Caffeine-induced Ca²⁺ release measurements

Free cytosolic Ca²⁺ concentration in transfected HEK293 cells was measured using the fluorescence Ca²⁺ indicator dye fluo-3-AM as described previously [49]. HEK293 cells grown on 100-mm tissue culture dishes for 18–20 h after subculture were transfected with 12–16 µg of WT or mutant RyR2 cDNA. Cells grown for 18–20 h after transfection were washed four times with PBS and incubated in KRH buffer without MgCl₂ and CaCl₂ (KRH buffer: 125 mM NaCl, 5 mM KCl, 1.2 mM KH₂PO₄, 6 mM glucose, 1.2 mM MgCl₂, 2 mM CaCl₂, and 25 mM HEPES, pH 7.4) at room temperature for 40 min, and at 37°C for 40 min. After being detached from culture dishes, cells were collected by centrifugation at 1000 rpm for 3 min in a Beckman TH-4 rotor. Cell pellets were washed twice with KRH buffer and loaded with 10 µM fluo 3 in DMEM at room temperature for 60 min, followed by washing with KRH buffer three times, and resuspended in 150 µl KRH buffer plus 0.1 mg/ml BSA and 250 µM sulfinpyrazone. The fluo 3-loaded cells were added to 2 ml (final volume) KRH buffer in a cuvette. Fluorescence intensity of fluo 3 at 530 nm was measured before and after repeated additions or single additions of various concentrations of caffeine in an SLM-Aminco series 2 luminescence spectrometer with 480 nm excitation at 25°C (SLM Instruments, Urbana, IL). The peak level of each caffeine-induced Ca²⁺ release was determined and normalized to the highest level (100%) of caffeine-induced Ca²⁺ release for each experiment. The normalized data were fitted with the Hill equation.

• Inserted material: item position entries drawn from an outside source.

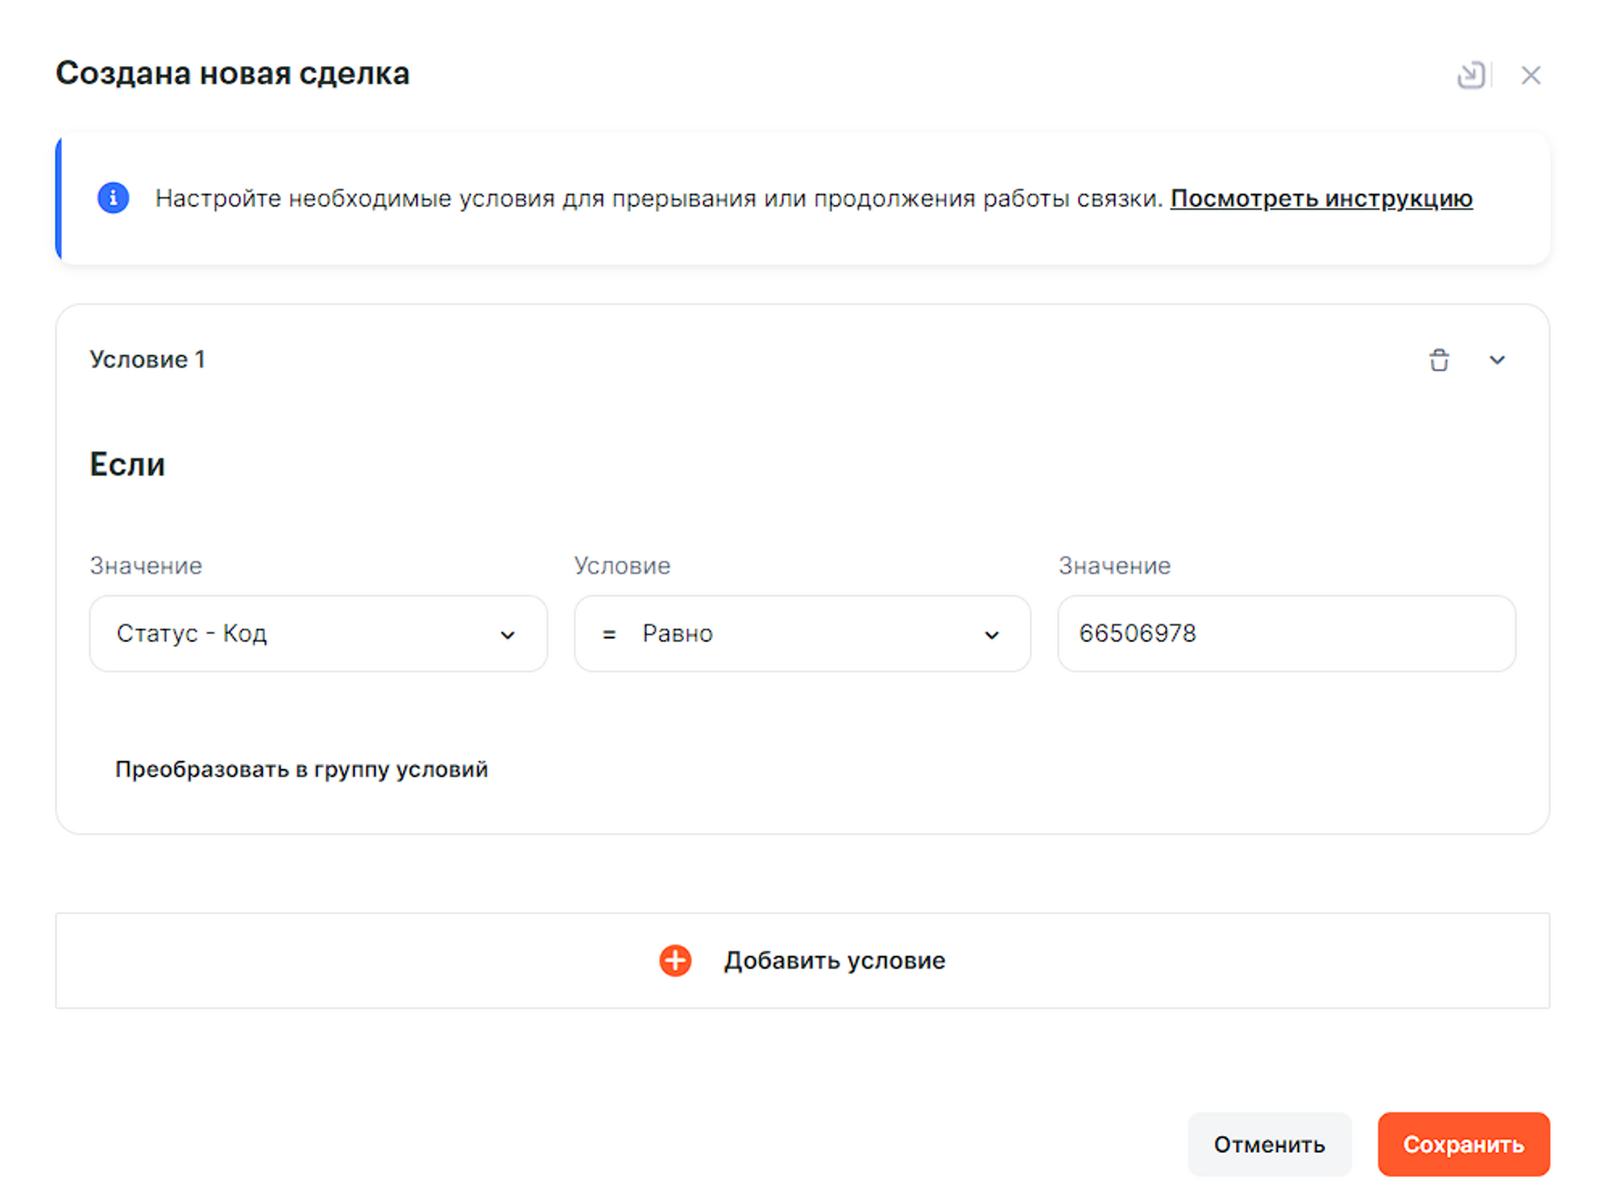Click the 'Если' heading
1600x1202 pixels.
click(127, 465)
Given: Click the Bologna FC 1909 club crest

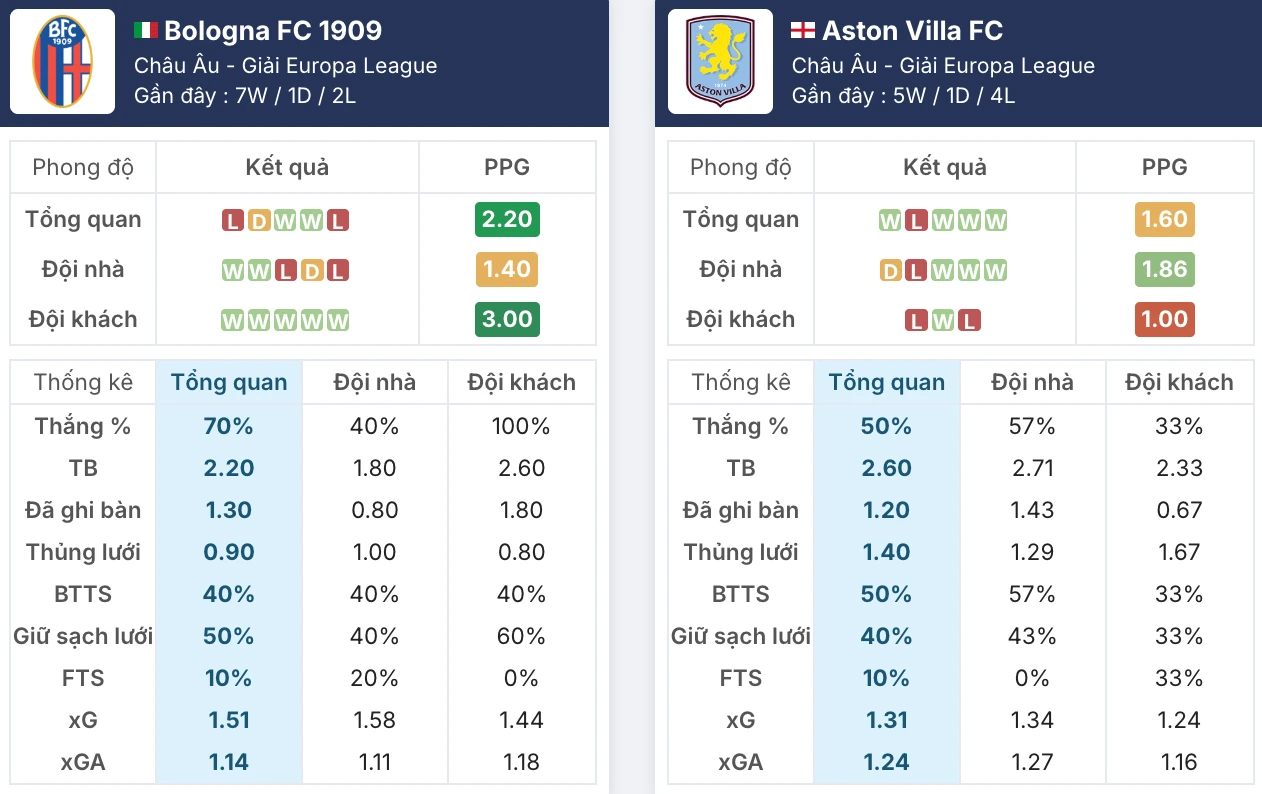Looking at the screenshot, I should coord(62,61).
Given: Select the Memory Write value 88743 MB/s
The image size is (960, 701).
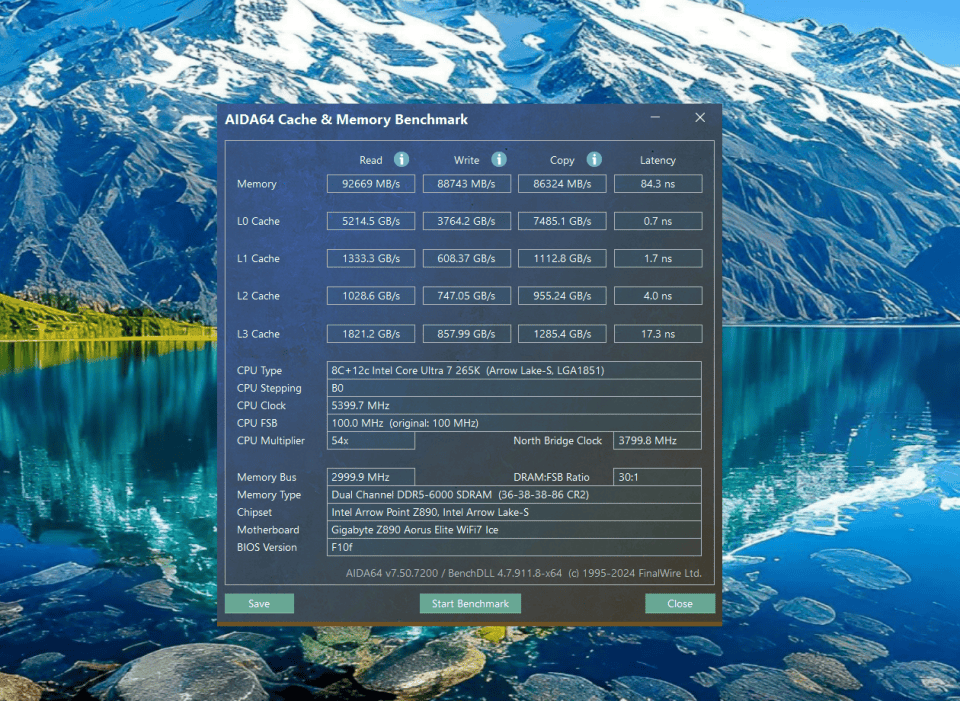Looking at the screenshot, I should tap(467, 184).
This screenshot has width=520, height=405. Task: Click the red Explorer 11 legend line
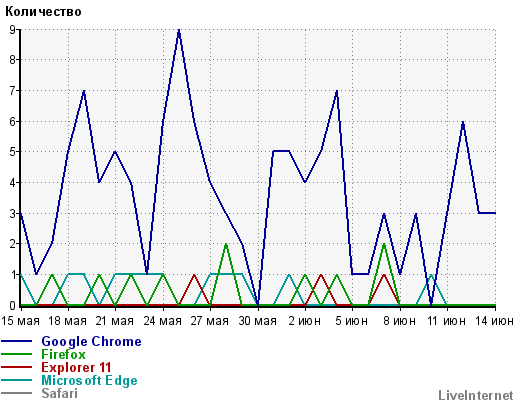click(17, 367)
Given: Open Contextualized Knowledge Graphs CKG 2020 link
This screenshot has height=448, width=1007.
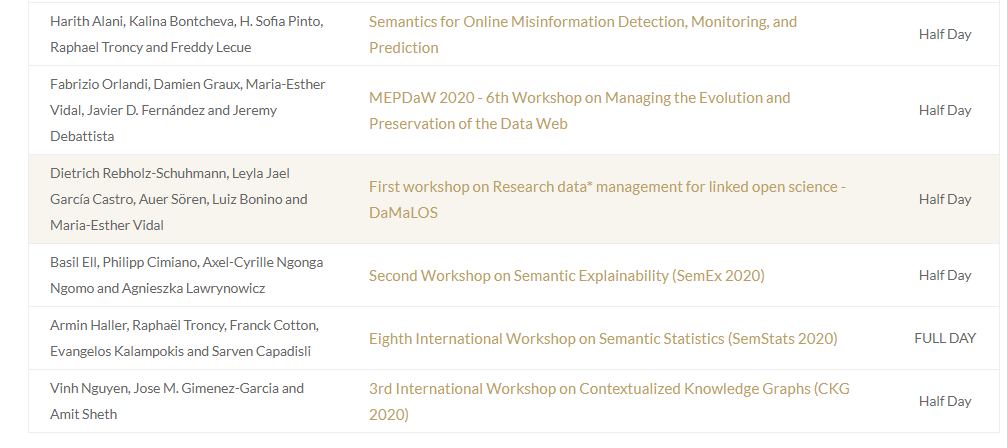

Single-cell cytosolic Ca²⁺ imaging of HEK293 cells

Cytosolic Ca²⁺ levels in stable, inducible HEK293 cells expressing RyR2 WT or the E4146K mutant channels were monitored using single-cell Ca²⁺ imaging and the fluorescent Ca²⁺ indicator dye Fura-2 AM as described previously [20,21]. Briefly, cells grown on glass coverslips for 18–22 h after induction by 1 μg/ml tetracycline were loaded with 5 μM Fura-2 AM in KRH buffer (125 mM NaCl, 5 mM KCl, 1.2 mM KH₂PO₄, 6 mM glucose, 1.2 mM MgCl₂ and 25 mM HEPES, pH 7.4) plus 0.02% pluronic F-127 and 0.1 mg/ml BSA for 20 min at room temperature (23°C). The coverslips were then mounted in a perfusion chamber (Warner Instruments, Hamden, CT, U.S.A.) on an inverted microscope (Nikon TE2000- S). The cells were continuously perfused with KRH buffer containing increasing extracellular Ca²⁺ concentrations (0, 0.1, 0.2, 0.3, 0.5, 1.0, and 2.0 mM). Caffeine (10 mM) was applied at the end of each experiment to confirm the expression of active RyR2 channels. Time-lapse images (0.25 frame/s) were captured and analyzed with the Compix Simple PCI 6 software (Compix Inc., Sewickley, PA, U.S.A.). Fluorescence intensities were measured from regions of interest centered on individual cells. Only cells that responded to caffeine were analyzed. The filters used for Fura-2 imaging are exciters: 340 ± 26 and 387 ± 11 nm, and emitter: 510 ± 84 nm with a dichroic mirror (410 nM).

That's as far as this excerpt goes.